III
Всю свою жизнь он чему-то учил и что-то проповедовал. Проповедует “Преступление и наказание”; проповедуют “Братья Карамазовы”; “Дневник писателя” есть сплошная проповедь, густо перемешанная с политическими предсказаниями. Но в свете того, что Достоевский думал и знал о людях, о первородном зле человеческой жизни, эти проповеди звучат почти насмешкой. За исключением, быть может, Толстого, у нас не было более мрачного художника. Никто так не был лишен в душе надежды, никто так не лишает ее других, как этот радостный, неутомимый проповедник... Что Алеша Карамазов может ответить Ивану? Что старец Зосима может сказать Смердякову и Федору Карамазову? Когда у Достоевского зло побеждается добром, читателям трудно удерживаться от усмешки. А он этим-то именно и занимался, ― стравливая зло с добром, неизменно давал высшую победу последнему. И делал он это с энтузиазмом, с болью, с криками, с яростью... Кладбище, объятое пожаром, ― я не могу придумать другого сравненья...
IV
Когда какая-либо мысль приводила Достоевского в гнев, вы готовы были бы поклясться, что уже встречали эту физиономию на скамье подсудимых в уголовном суде или среди бродяг, просящих милостыню у ворот тюрем.
Говорят: Le style, c’est L’homme{5}. Это совершенно неверно. Le style, c’est l’écrivain{6}. В слоге сказывается целиком писатель, но очень редко и неполно человек. В простоте и ясности божественной Лермонтовской прозы нельзя прочесть душу поэта, сумрачную и бурную. По великолепным периодам законченного гармонического стиля Флобера никто не скажет, что автор “Саламбо” был эпилептик и несчастнейший из людей. Ничего не говорит о человеке Достоевском стиль писателя Достоевского. А стиль у него был странный и неровный. В публицистике он “весь оброс словами”, как говорил Катков об Аксакове. Но в художественной прозе Достоевскому точно не хватало слов, как не хватало, конечно, и “техники”. Врубель однажды о себе заметил, что, если б был богат, то не писал бы сам картин, а заказывал бы их художникам с “техникой”, объяснив свою мысль и составив подробную инструкцию. Это, разумеется, бутада, но ее можно было бы отнести и к Достоевскому... Лермонтов, величайший мастер формы, из “Идиота” выкинул бы половину, из “Униженных и оскорбленных” три четверти.

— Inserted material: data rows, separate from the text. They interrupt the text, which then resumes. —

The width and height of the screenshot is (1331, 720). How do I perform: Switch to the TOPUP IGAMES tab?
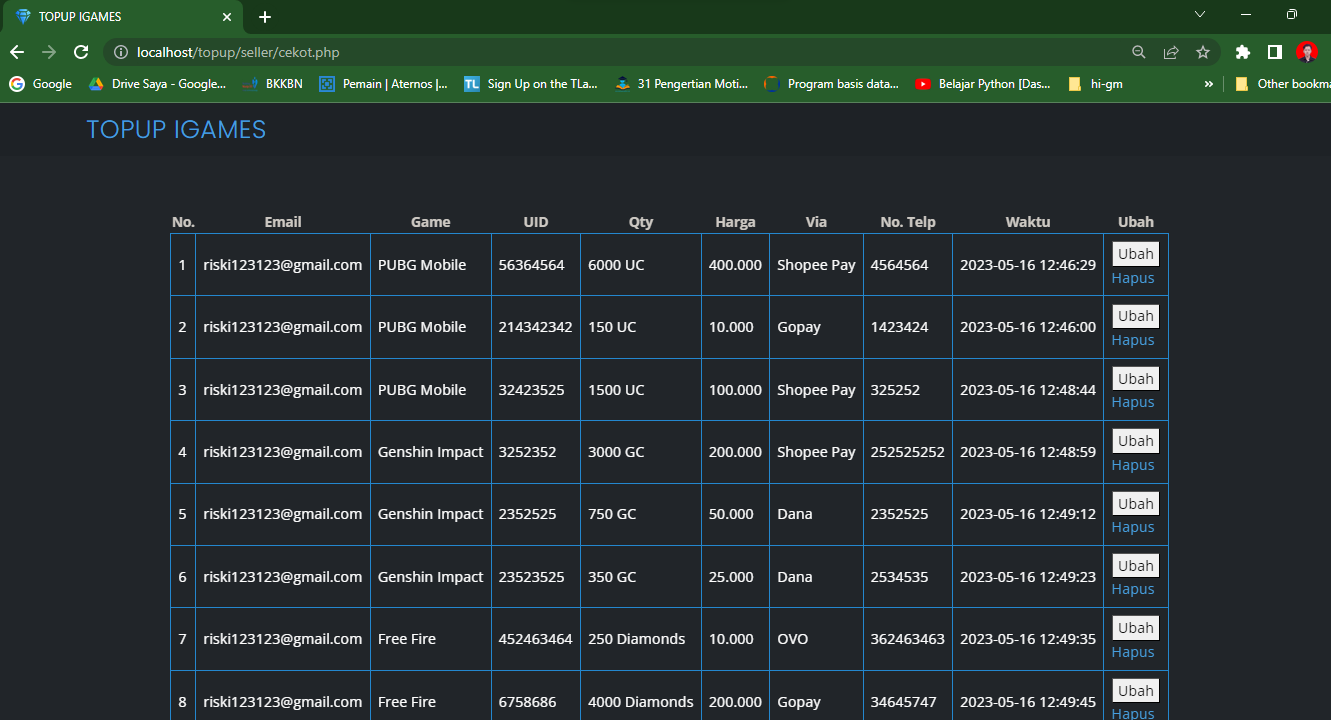pos(120,16)
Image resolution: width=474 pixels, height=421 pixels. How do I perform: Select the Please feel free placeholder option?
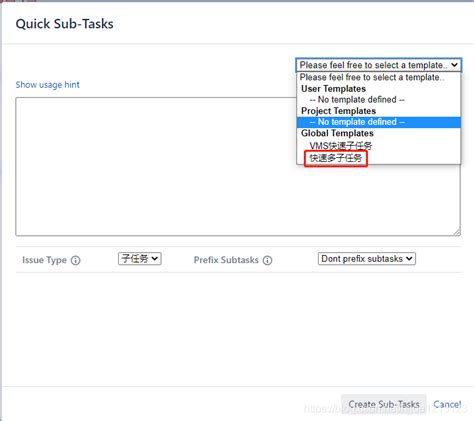[372, 77]
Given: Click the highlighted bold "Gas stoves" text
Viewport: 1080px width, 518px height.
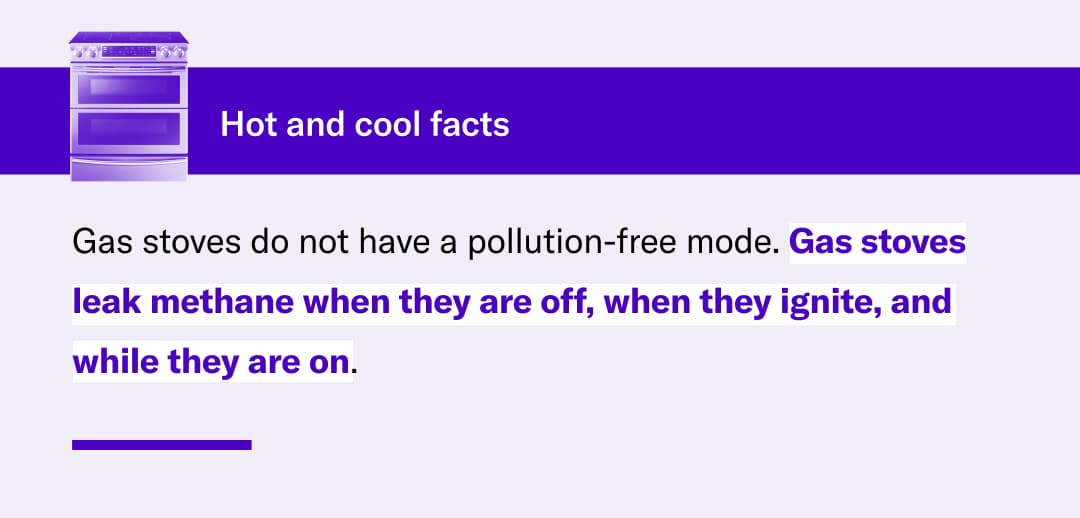Looking at the screenshot, I should [878, 243].
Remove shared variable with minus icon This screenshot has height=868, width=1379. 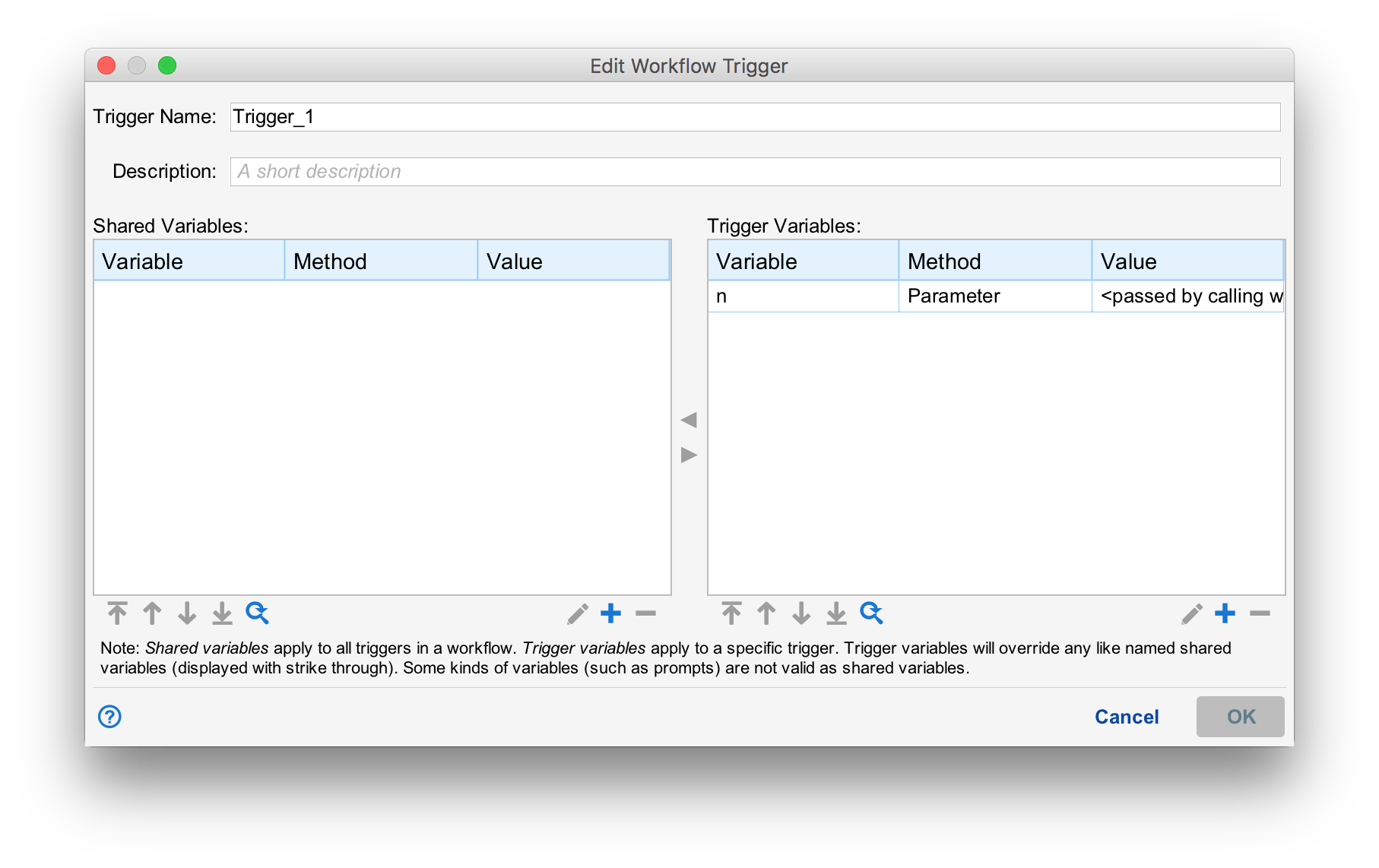coord(645,613)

В литературном стиле сказывается писатель; но в физическом облике сказывается человек. Я смотрю на страшное лицо, изображенное на портрете Перова ― и вспоминаю потрясающее письмо Страхова к Толстому, где друг, биограф, панегирист Достоевского сообщил об его личности и жизни такие поразительные факты... Правда, без таких фактов не существовало бы в русской литературе ни “Карамазовых”, ни “Преступления и наказания”; праведник едва ли мог написать эти два гениальных творения. А кроме того, так ли важно, кто был человек Достоевский? Жизнь писателя и его творчество, конечно, тесно связаны между собой; но связь эта таинственная и не прямая. Мистик из мистиков Сведенборг был по профессии предприимчивый инженер-химик, прекрасный металлург и практичнейший человек. Шекспир в то самое время, когда писал “Макбета”, вел, говорят, судебный процесс о 35 шиллингах и 10 пенсах, недоплаченных ему каким-то Роджерсом. Вот и задача комментатору ― перебросить мост от творчества к жизни...
Однако портрет Перова свидетельствует и о многом другом. В этом лице необычайная духовная сила и чары подлинного волшебника. Облик Достоевского ― облик больного, но с первого взгляда ясно, что этот больной ― гений. И мощь, и страсть, и вдохновенье, и гениальность озарены в нем светом безграничной скорби, жгущей на медленном огне душу этого человека... Ему все простится, хотя он, быть может, никого и ничего не любил.